2.1 主成分分析(PCA):线性降维的基石

单细胞流程标准步骤先用PCA将数据降至30-50维。

  • 原理:寻找数据方差最大的方向(主成分),每个主成分是原始基因的线性组合。
  • 作用:去除噪声,保留整体数据结构。后续的聚类和距离计算通常在PCA空间上进行,而不是原始基因空间。
  • 关键点:选择多少个主成分?通常基于“肘部图”,选取方差解释率趋于平缓之前的PCs。

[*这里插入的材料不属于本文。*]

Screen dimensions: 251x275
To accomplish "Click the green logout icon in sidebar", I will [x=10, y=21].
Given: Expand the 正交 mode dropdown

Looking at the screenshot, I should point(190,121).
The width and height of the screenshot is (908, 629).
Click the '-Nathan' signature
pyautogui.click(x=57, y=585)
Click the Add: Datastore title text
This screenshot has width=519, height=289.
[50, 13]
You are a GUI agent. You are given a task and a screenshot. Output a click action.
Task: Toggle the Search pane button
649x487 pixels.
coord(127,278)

对于大多数组织,10-30个PCs足够捕获生物异质性。
# R语言示例
pca <- RunPCA(object, features = VariableFeatures(object))
ElbowPlot(object)  # 查看各PC贡献

2.2 t-SNE:擅长大规模细胞群体的可视化

t-SNE(t-分布随机邻域嵌入)是一种非线性降维,专为生成漂亮的二维可视化图而设计。

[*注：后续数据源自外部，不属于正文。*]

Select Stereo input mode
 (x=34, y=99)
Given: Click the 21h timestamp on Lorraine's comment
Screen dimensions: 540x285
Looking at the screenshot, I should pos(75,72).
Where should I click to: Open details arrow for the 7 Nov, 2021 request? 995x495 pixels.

  • 核心思想:将高维空间中的细胞间相似性(概率分布)建模,然后在低维空间用 t 分布重建相似性。它擅长保持局部邻域,即原先聚在一起的细胞在二维图上依然靠近。
  • 优点:能将巨大且复杂的细胞类型分离得十分清晰,分群效果直观。
  • 注意事项:t-SNE的全局结构不可靠,不同距离间的簇不能直接比较;不同运行或不同参数(混乱度perplexity)会得到不同图像。因此,t-SNE只适合可视化,不适合作为定量分析的输入

2.3 UMAP:平衡局部与全局的当前首选

UMAP(统一流形逼近与投影)是如今单细胞分析可视化和降维的主流方法。

  • 原理:基于黎曼几何和代数拓扑,首先构建高维数据的模糊拓扑表示,然后在低维用类似力导向图的算法优化,保留局部和一定程度的全局结构。
  • 比t-SNE的优势:更好地维持细胞群体的连续过渡,如发育轨迹;计算速度更快;聚类间的距离有一定可比性。
  • 常见应用:UMAP直接嵌入到2或3维用于可视化;也可嵌入到10-50维作为聚类前的降维步骤,部分流程(如Scanpy)常用PCA+UMAP组合进行聚类。
方法 输入维度 常用输出维度 主要用途 结构保持
PCA 基因 30–50 降噪、聚类基础 全局线性
t-SNE PCA空间 2 可视化 局部
UMAP PCA空间 2, 3, 10-50 可视化与聚类 局部+部分全局

第三节:聚类——定义细胞的身份

聚类将表达模式相近的细胞划分到同一细胞群中,每一群代表一种潜在的细胞类型或状态。单细胞聚类几乎都使用基于图的社区发现算法

3.1 构建细胞邻接图

降维后的PCA空间(或UMAP空间)中,计算每个细胞最近的k个邻居(kNN),构建一个共享最近邻图(SNN Graph)。图的节点是细胞,边代表两个细胞之间的相似性。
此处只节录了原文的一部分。